From Julie Carron-Ampère (1ère femme d'Ampère)   4 mars 1802

[104] De jeudi matin [4 mars 1802]

Je n'avais guère envie de t'écrire pour te punir d'être si déraisonnable, si injuste et si imprudent 1. En m'écrivant cette lettre et l'ayant ouverte le lendemain, il est impossible que tu n'aies point pensé à la peine que tes idées extraordinaires devaient me faire. Ce qui m'est le plus sensible, c'est que tu as absolument oublié que je ne me porte pas assez bien pour supporter le chagrin de ton départ, et encore celui de tes reproches auxquels je ne m'attendais pas. Tu es donc capable, comme tous les autres hommes, de te laisser entraîner à l'injustice par les mouvements déraisonnés de ton attachement pour moi. Ah, que j'aurais voulu ne pas recevoir cette lettre et être toujours persuadée que mon mari ne penserait jamais que je l'aie oublié ! A quoi donc sert d'être ensemble depuis plus de deux ans, de se dire tous les jours tout ce que l'on a dans l'âme, pour qu'un retard de lettre puisse monter la tête et faire penser des folies ; oui, mon bon ami, des folies ! Je n'ai point besoin de t'en dire autre chose ; je suis sûre que tu te repens déjà de me les avoir écrites  ; mais je te gronde de les avoir pensées ; car tu connais ta Julie et tu sais toute la peine qu'élise me fait avec ses soupçons d'oubli, et cela me fait trembler quand j'imagine que tu pourrais être de même ; mais je pense que tu sens[105] tous les torts que tu as eus. Ainsi, je ne veux plus t'en parler que pour te dire que, si une autre fois tu pensais de pareilles choses, je ne t'écrirais plus, car cette lettre m'a fait trop de mal [illeg] Des efforts que je fis pour ne pas pleurer mon cœur était étouffé. Après que je t'ai dit tout cela, j'exige, pour me faire une bonne réparation, que tu ne t'affliges pas trop de la peine que tu m'as faite et que tu penses que ta Julie t'aime et t'aimera toujours de tout son cœur, qu'elle ne pense plus à rien de ce que tu lui as dit et qu'elle t'envoie ses bons baisers donnés de bon cœur pour te faire oublier les soufflets qu'elle t'aurait donnés d'aussi bon cœur hier.

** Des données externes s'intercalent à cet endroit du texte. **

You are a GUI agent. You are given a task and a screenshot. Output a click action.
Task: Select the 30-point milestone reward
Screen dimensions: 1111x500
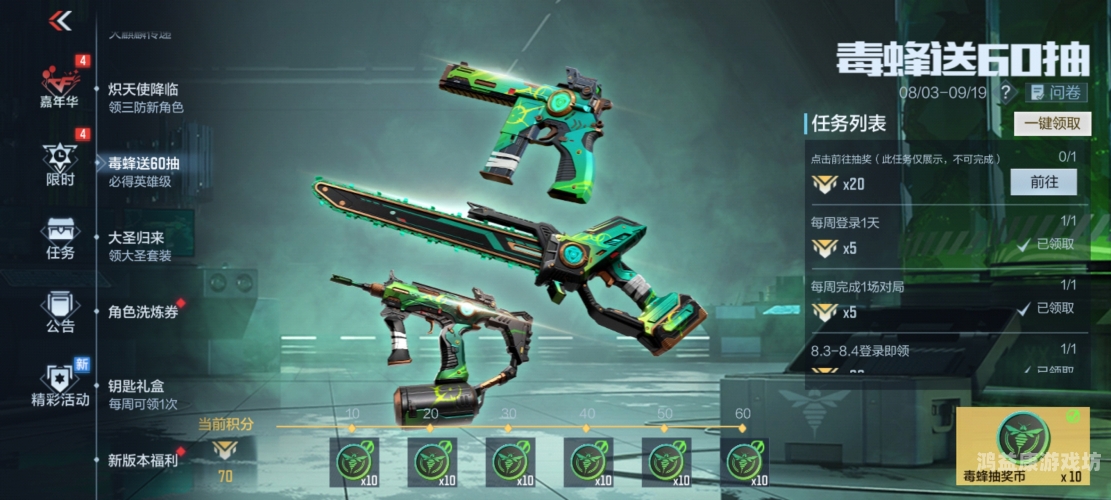(x=510, y=461)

[illeg] [106] [illeg] M. Derrion te demande quel maître tu conseilles à son frère cadet. Il connaît Boucharlat ; mais il veut savoir si tu le crois le meilleur [illeg] Aie grand soin du catalogue de M. Malet ; il y tient beaucoup [illeg]

[107] Du vendredi - [illeg] J'espère, mon bon ami, que tu ne fais pas le carême. Souviens-toi que tu me fâcherais beaucoup et que tu m'as promis de ne pas le faire [illeg] [108] Je vis hier Ballanche. Il m'a dit que M. Beauregard connaissait M. Dumas de votre ancienne société et que Dumas en faisait un certain cas. Adieu, mon bon ami, ta tante de Poleymieux est venue pour porter de l'argent à M. Coste. Ton oncle est mort depuis quelques jours. Marsil a vu cet ouvrier dont il te parle, qui est venu te voir 2. Fais bien attention à ne pas t'engager avec lui sans un ordre du préfet ! [illeg]

[109] A Monsieur Ampère, professeur de physique à l'École centrale du département de l'Ain à Bourg.
(2) Réponse à la lettre du dimanche 28 février.
(3) Voir la lettre du 3 mars 1802 à Périsse-Marsil.